Il soutient qu’il n’a pas été informé du rétablissement des limites par M. [G] et Mme [P], ni de la division parcellaire pour détacher un terrain à bâtir en vue de sa cession, alors que les époux [C] en avaient connaissance ; que le fait que cette parcelle détachée soit vendue en tant que terrain constructible, entraînait une dépréciation substantielle de son bien ; que dans ces circonstances, il n’a eu d’autre choix que de s’en porter acquéreur pour 40.000 euros ; que le coût généré par cet achat, initialement imprévu, est imputable aux époux [C]. Il soutient qu’il n’aurait jamais fait l’acquisition de la maison à 260.000 euros s’il avait eu connaissance de cette situation. Il estime que son préjudice est de 40.000 euros représentant le coût d’acquisition de la parcelle voisine, outre la somme de 1.639,79 euros au titre des frais de notaire afférents à ladite vente.

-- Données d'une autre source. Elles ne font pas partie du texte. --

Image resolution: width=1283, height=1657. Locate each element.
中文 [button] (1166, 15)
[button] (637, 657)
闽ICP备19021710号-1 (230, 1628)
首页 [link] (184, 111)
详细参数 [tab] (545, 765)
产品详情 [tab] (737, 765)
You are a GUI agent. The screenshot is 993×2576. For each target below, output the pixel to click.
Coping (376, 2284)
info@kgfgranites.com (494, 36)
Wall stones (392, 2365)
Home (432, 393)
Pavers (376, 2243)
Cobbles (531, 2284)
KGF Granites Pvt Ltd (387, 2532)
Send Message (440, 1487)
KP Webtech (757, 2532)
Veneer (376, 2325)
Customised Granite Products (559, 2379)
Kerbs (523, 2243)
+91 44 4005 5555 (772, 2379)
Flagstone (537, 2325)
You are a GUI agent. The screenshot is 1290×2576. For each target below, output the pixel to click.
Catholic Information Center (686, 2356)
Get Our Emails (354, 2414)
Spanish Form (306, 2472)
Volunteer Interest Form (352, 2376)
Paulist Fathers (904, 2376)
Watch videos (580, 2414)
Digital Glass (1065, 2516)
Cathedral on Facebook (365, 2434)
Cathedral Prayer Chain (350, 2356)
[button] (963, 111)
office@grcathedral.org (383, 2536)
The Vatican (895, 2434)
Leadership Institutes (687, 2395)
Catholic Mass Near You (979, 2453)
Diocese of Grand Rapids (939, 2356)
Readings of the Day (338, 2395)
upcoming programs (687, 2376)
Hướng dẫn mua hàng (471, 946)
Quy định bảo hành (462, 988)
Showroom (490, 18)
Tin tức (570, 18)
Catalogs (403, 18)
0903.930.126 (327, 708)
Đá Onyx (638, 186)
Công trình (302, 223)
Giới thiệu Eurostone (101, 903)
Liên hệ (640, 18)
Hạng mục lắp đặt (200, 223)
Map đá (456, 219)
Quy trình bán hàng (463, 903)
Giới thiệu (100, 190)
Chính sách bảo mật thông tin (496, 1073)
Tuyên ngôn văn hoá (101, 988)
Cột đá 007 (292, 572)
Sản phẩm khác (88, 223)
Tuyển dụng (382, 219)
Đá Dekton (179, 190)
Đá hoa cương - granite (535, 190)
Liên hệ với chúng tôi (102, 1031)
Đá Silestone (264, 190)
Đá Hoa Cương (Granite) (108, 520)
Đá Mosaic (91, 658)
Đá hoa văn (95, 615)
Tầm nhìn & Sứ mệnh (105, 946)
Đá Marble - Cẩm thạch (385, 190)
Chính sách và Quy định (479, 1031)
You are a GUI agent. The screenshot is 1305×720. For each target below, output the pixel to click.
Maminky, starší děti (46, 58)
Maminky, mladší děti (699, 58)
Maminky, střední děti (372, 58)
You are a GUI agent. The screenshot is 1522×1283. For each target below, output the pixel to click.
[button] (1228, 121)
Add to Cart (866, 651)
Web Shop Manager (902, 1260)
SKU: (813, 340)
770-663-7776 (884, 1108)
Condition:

Il se plaint que la contenance indiquée dans l’acte de vente ne lui a pas été délivrée, car du fait du rétablissement des limites, il manque 10 m². Sur la base de 300 euros du m², il réclame une indemnisation de 3.000 euros, outre la somme de 621 euros au titre des frais d’acte exposés pour le rétablissement de la limite de propriété. Il estime qu’une garantie de superficie est prévue en page 4 de l’acte de vente, qui est prééminente sur la clause en page 10.
Dans leurs dernières conclusions transmises par voie électronique le 19 juillet 2024, M. [Y] [C] et Mme [Q] [E] épouse [C], intimés, demandent à la cour, de :
— confirmer le jugement de première instance en toutes ses dispositions,
— débouter M. [U] de l’ensemble de ses demandes,
Y ajoutant,
— condamner M. [U] à verser à M. et Mme [C] la somme de 5 000 euros sur le fondement de l’article 700 du code de procédure civile, ainsi qu’aux entiers dépens.
Ils contestent le défaut d’information. Ils font valoir qu’ils n’étaient pas informés du projet de division de la parcelle de leurs voisins, et que leur propre projet de vente était antérieur.
Ils estiment que l’article 1617 du code civil ne s’applique pas, et que seul l’article 1619 du même code doit s’appliquer. Ils contestent qu’il existe dans l’acte une clause de garantie de la surface vendue.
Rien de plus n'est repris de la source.